Sarah Churchwell on the Lies of "Gone With the Wind"Historians in the News
tags: film, Confederacy, cultural history, Gone With the Wind, Lost Cause
Spend time talking with enough white American Southerners and you will soon hear that yes, slavery was regrettable, but the Civil War wasn’t really about slavery; it was about states’ rights and preserving a way of life. After all, did you know that many black troops fought for the South?
Travel through the former Confederacy and you will find restored plantation mansions – usually museums or resorts now – their magnolias, ballrooms, and white-pillared porticos conjuring up gracious women in long dresses and gallant men on horseback, peaceful stewards of a gentle, pastoral, now-vanished world. Republican politicians also speak of the old South in these terms. The former South Carolina governor Nikki Haley, now a presidential or vice-presidential hopeful, has declared that before white supremacists “hijacked” it, the Confederate flag was a noble symbol of “service, and sacrifice and heritage”.
The classic thousand-page expression of that imagined heritage is Margaret Mitchell’s 1936 novel Gone with the Wind. According to a new study by the cultural historian Sarah Churchwell, it is the bestselling American novel of all time: more than 30 million copies in print, with 300,000 more still pouring out each year in many languages.

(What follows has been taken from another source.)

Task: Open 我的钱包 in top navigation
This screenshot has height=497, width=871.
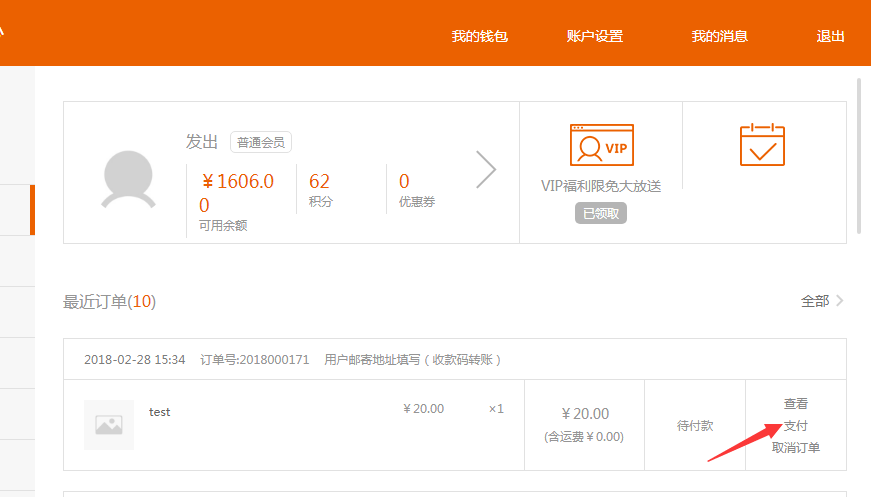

The film adaptation has reached even more people, and, taking inflation into account, is the highest-grossing movie of all time. At its 1939 premiere in Atlanta, the state of Georgia declared a holiday and 300,000 people watched the cast and crew – minus black members – parade down Peachtree Street.
“If Gone with the Wind is one of the most popular stories America has ever told about itself,” Churchwell writes, “then it matters that it is profoundly anti-democratic, and a moral horror show.” For her, the novel “provides a kind of skeleton key, unlocking America’s illusions”. The society whose destruction the story chronicles was, of course, based on slavery. At the novel’s end, the dream of its heroine, Scarlett O’Hara, to restore her plantation to its former grandeur certainly does not include sharing its ownership with the former slaves, who are still presumably needed to till the fields. “Ah done had nuff freedom,” one of them tells her. “Ah wants somebody ter feed me good vittles reg’lar, and tell me whut ter do an’ whut not ter do, an’ look affer me w’en Ah gits sick.”
Churchwell’s book-length prosecutorial brief against a novel more than 80 years old sometimes seems like a matter of beating a dead horse. But, she reminds us, the horse is not so dead, for a deep sense of white grievance is a driving force in the nation’s politics today. The battle over taking down statues of Confederate heroes during the last few years has been a bitter one. Many such memorials are still in place, and one of the invaders of the Capitol on 6 January 2021 paraded a Confederate flag through the building.